Tuliskan kembali bagian kutipan tentang strategi periklanan di bawah ini secara persis, mulai dari "1. Functional Orientation, yakni" sampai dengan "berbeda bagi konsumen.", termasuk kedua batas tersebut.

■ **Kutipan**
-----
1. Functional Orientation, yakni strategi
periklanan yang berorientasi pada kebutuhan konsumen untuk manfaat
kongkret/fisik/tangible dari suatu produk/jasa yang diiklankan. Bentuk strategi
periklanan yang dilakukan adalah Unique Selling Proposition (pernyataan
penjualan yang unik). Shimp (2003) menyatakan :”…..with the Unique Selling
Proposition (USP) advertiser make a superiority claim based on unique product
attribute that represents a meaningful, distinctive consumer benefit” artinya
dengan pernyataan penjualan yang unik pengiklan mengklaim keunggulan mereknya
atas atribut produk yang memberikan arti dan manfaat berbeda bagi konsumen.
-----
■ **Cuplikan Data**
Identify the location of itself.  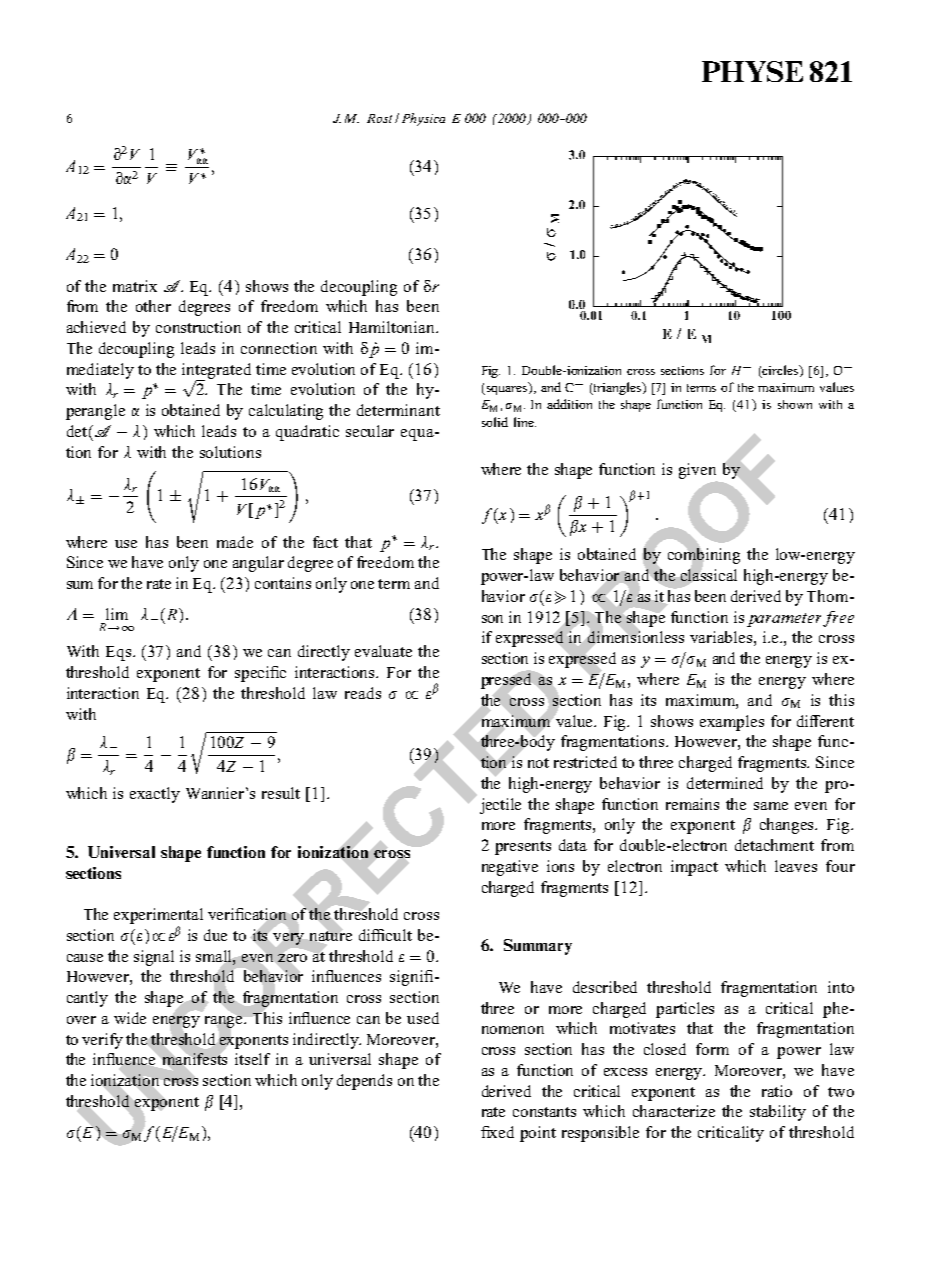
(252, 1059).
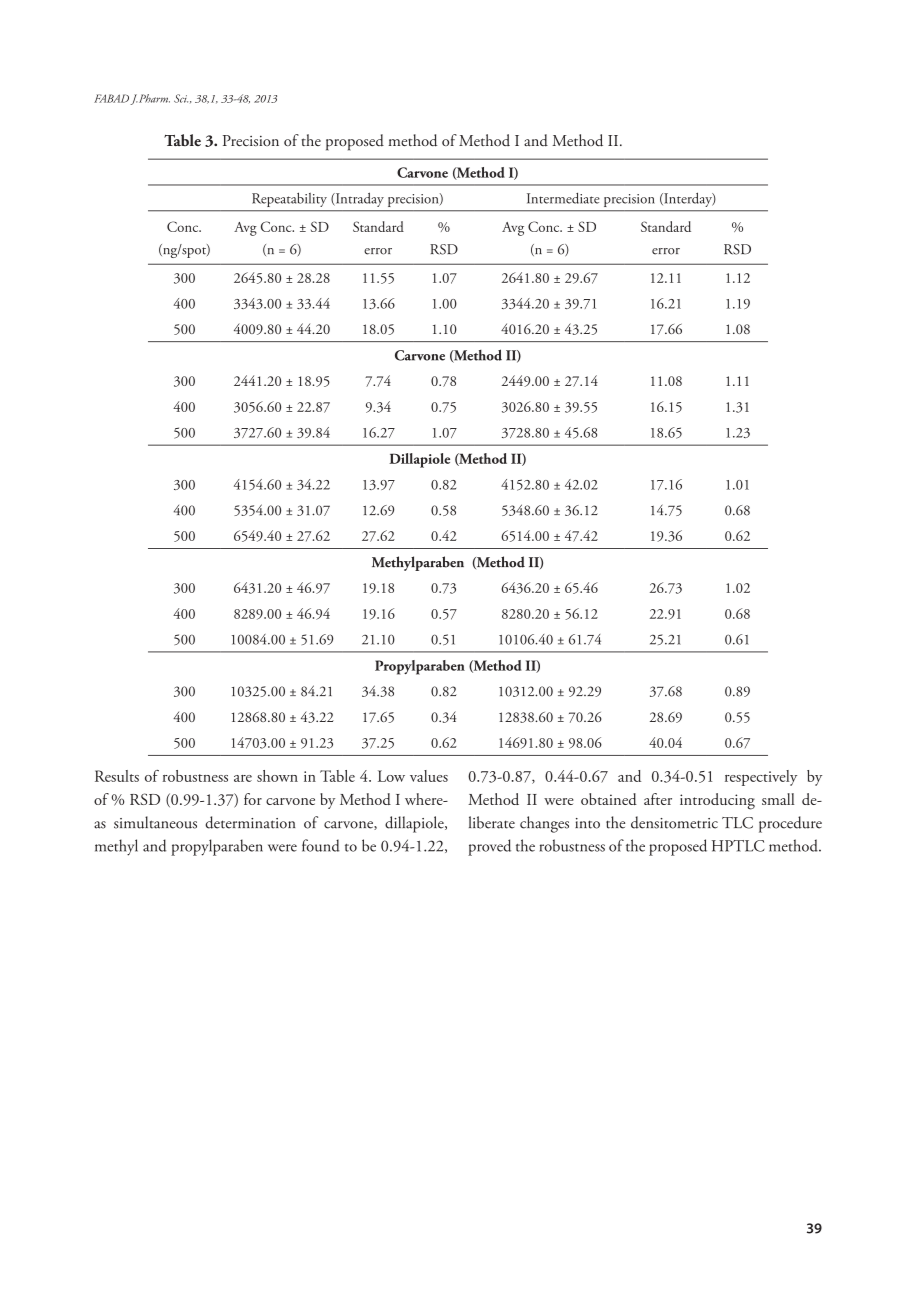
-----
■ **Hasil Tugas**
1. Functional Orientation, yakni strategi
periklanan yang berorientasi pada kebutuhan konsumen untuk manfaat
kongkret/fisik/tangible dari suatu produk/jasa yang diiklankan. Bentuk strategi
periklanan yang dilakukan adalah Unique Selling Proposition (pernyataan
penjualan yang unik). Shimp (2003) menyatakan :”…..with the Unique Selling
Proposition (USP) advertiser make a superiority claim based on unique product
attribute that represents a meaningful, distinctive consumer benefit” artinya
dengan pernyataan penjualan yang unik pengiklan mengklaim keunggulan mereknya
atas atribut produk yang memberikan arti dan manfaat berbeda bagi konsumen.